Vicino a lei sfilano altri personaggi che possiamo intravedere solo con la coda dell’occhio perché lo sguardo dell’Ancella è imprigionato dietro alette laterali.

Donne, come lei, opposte a lei. Nemiche, carcerarie e qualcuna affine. Tutte fedeli, ossequiose, rispettose. Sentimentalmente sterili, devote e grate.

Un romanzo ipnotico che crea una tensione alta fino all’ultima pagina.

Una sorta di diario con dialoghi pressoché assenti. Un alternarsi tra presente e passato di una voce narrante che dà movimento alla storia aumentandone l’aspettativa.

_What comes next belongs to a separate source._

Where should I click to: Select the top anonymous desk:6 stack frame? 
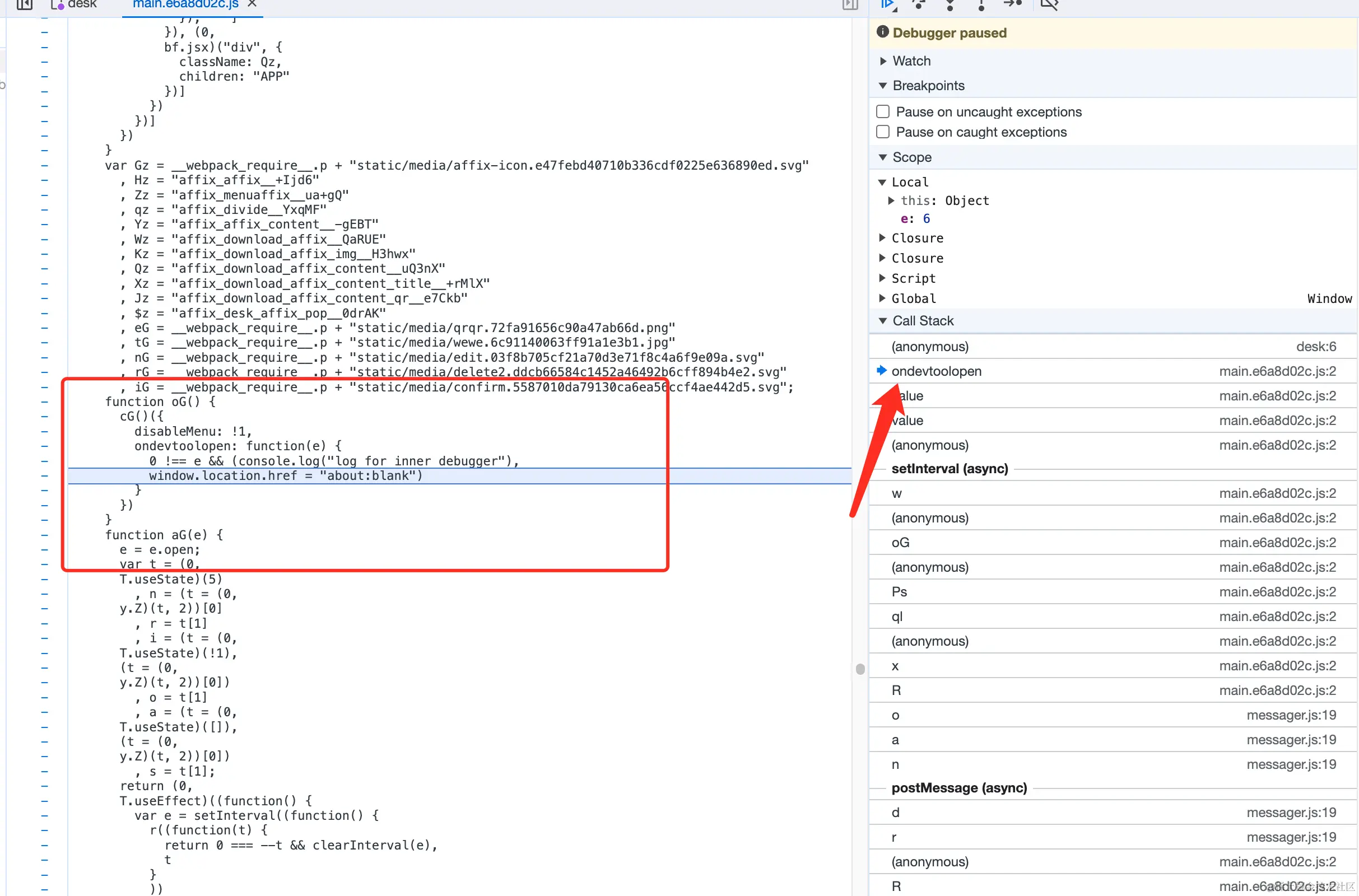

Descrizioni brevi, concise, ridotte all’osso a riflettere la velocità emotiva con cui l’Ancella è costretta a rapportarsi al resto del mondo.

Ancella come incubatrice, ridotta alla sola funzione biologica della creazione. Eppure così femminile anche se gli elementi oggettivi che raccogliamo di lei sono solo una manciata.

Un romanzo distopico in cui ci sono vittime anche dove non sembra. L’uomo, fautore e padrone dell’Occhio che tutto vigila, è anch’egli privato di scelta, di empatia, di coinvolgimento emotivo così fondamentale nelle relazioni umane.

Consigliato a chi cerca un libro originale, coinvolgente. Adatto a chi vuole una lettura di stampo femminista raccontato in maniera nuova ed alternativa.